Posted: March 1st, 2019, 9:12 pm
by cinelli
.
x x x x
-------------
x x ) x x x x 0 x
x x
-----
x x x
x x 1
-----
x x
2 x
---

This puzzle is to find all the x's in this long division which has no remainder.

Cinelli

Re: Division

Posted: March 1st, 2019, 11:24 pm
by GoSeigen
cinelli wrote:
.
x x x x
-------------
x x ) x x x x 0 x
x x
-----
x x x
x x 1
-----
x x
2 x
---

This puzzle is to find all the x's in this long division which has no remainder.

Cinelli


I can't make the penultimate column (containing a 0, 1 and 2) work.

Is it formatted correctly, or is it just me? Perhaps I'm not familiar with the long-division method being used...

GS

Re: Division

Posted: March 2nd, 2019, 7:43 am
by UncleEbenezer
GoSeigen wrote:Perhaps I'm not familiar with the long-division method being used...

GS

I'm so unfamiliar with it it doesn't even ring a bell from anything in my schooldays.

Perhaps it's something they teach to today's kids, that has mutated since our time?

Re: Division

Posted: March 2nd, 2019, 10:59 am
by GoSeigen
UncleEbenezer wrote:
GoSeigen wrote:Perhaps I'm not familiar with the long-division method being used...

GS

I'm so unfamiliar with it it doesn't even ring a bell from anything in my schooldays.
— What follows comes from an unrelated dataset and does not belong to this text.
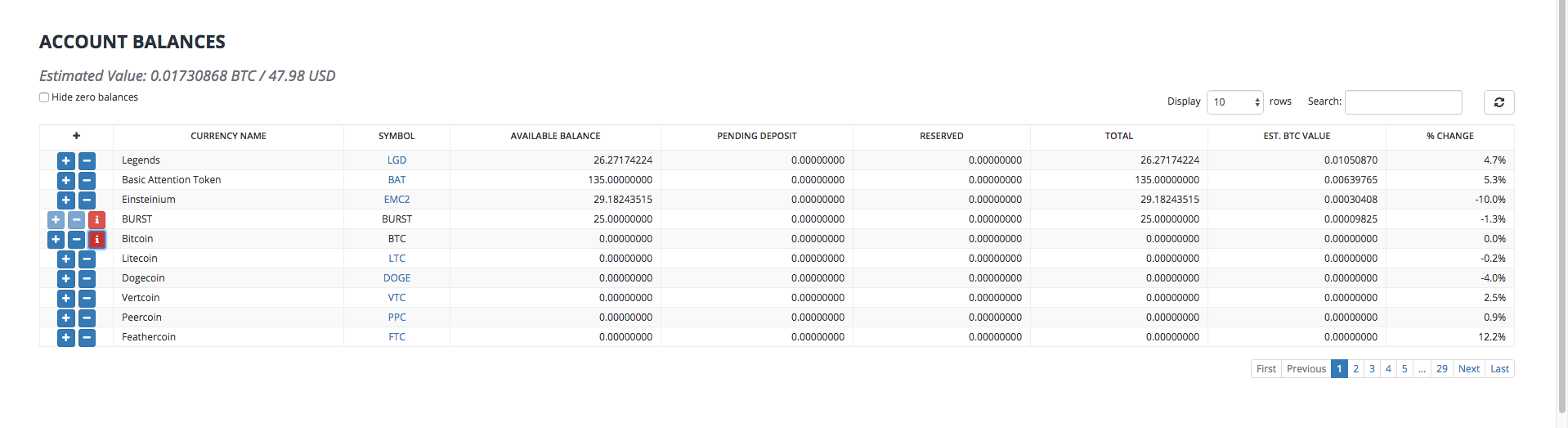1568x428 pixels.
Task: Click the deposit plus icon for Bitcoin
Action: (x=56, y=240)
Perhaps it's something they teach to today's kids, that has mutated since our time?


Hmm, the layout looks exactly like the way long division was taught in my school c40 years ago, but those particular numbers don't fit into that method, so perhaps there's a difference.

Hopefully Cinelli can add some information without spoiling the puzzle...


GS

Re: Division

Posted: March 2nd, 2019, 1:01 pm
by jfgw
Is it base 3?

Julian F. G. W.

Re: Division

Posted: March 2nd, 2019, 1:46 pm
by jfgw
Spoiler
.
1 0 2 1
-------------
2 2 ) 1 0 1 0 0 2
2 2
-----
2 0 0
1 2 1
-----
2 2
2 2
---


Julian F. G. W.

Re: Division

Posted: March 2nd, 2019, 5:06 pm
by Gengulphus
cinelli wrote:
.
x x x x
-------------
x x ) x x x x 0 x
x x
-----
x x x
x x 1
-----
x x
2 x
---

This puzzle is to find all the x's in this long division which has no remainder.

A spoiler with reasoning...

First, fill in details of digits (in the looser sense - as the solution turns out, "trits" would be the more precise term) that are known or must be the same as each other due to the way long divisions are laid out and/or it ending with no remainder, using capital letters to indicate ones that must be identical (though unlike in normal alphametics, different capital letters need not be different):
.
x 0 x x
-------------
x x ) x x x B 0 A
x x
-----
x B 0
x x 1
-----
2 A
2 A
---

Subtracting 1 from 0 in any base produces a result digit equal to the base minus 1, with a borrow from the column to its left. Since such a subtraction produces a result digit of 2 in this case, the base must be 3.

Every value subtracted during the long division must therefore be either the divisor or twice the divisor. So the 2-trit values being subtracted must both be equal to the divisor, which therefore is 2A, and the 3-trit value xx1 twice the divisor. The divisor can therefore only be 20, 21 or 22, making twice the divisor 110, 112 or 121 respectively. Only 121 fits the pattern, so the divisor must be 22 and the three subtracted values from top to bottom 22, 121 and 22 respectively:
.
1 0 2 1
-------------
2 2 ) x x x B 0 2
2 2
-----
x B 0
1 2 1
-----
2 2
2 2
---

It's then a matter just a matter of reversing the two incompletely-known subtractions: xB0-121=2 makes xB0 be 121+2=200, then xxx-22=2 makes xxx be 22+2=101:
.
1 0 2 1
-------------
2 2 ) 1 0 1 0 0 2
2 2
-----
2 0 0
1 2 1
-----
2 2
2 2
---

Gengulphus

Re: Division

Posted: March 4th, 2019, 11:50 am
by cinelli
Well solved Julian and Gengulphus. I am glad the art of long division has not been lost. As well as with numerical examples, you can also do long division algebraically. For instance you can show that

f(x) = (2*x^3 - x^2 + 5*x - 3) / (x+2) = 2*x^2 - 5*x + 15 - 33 / (x+2)

and this would be the way to proceed if you wanted to integrate f(x).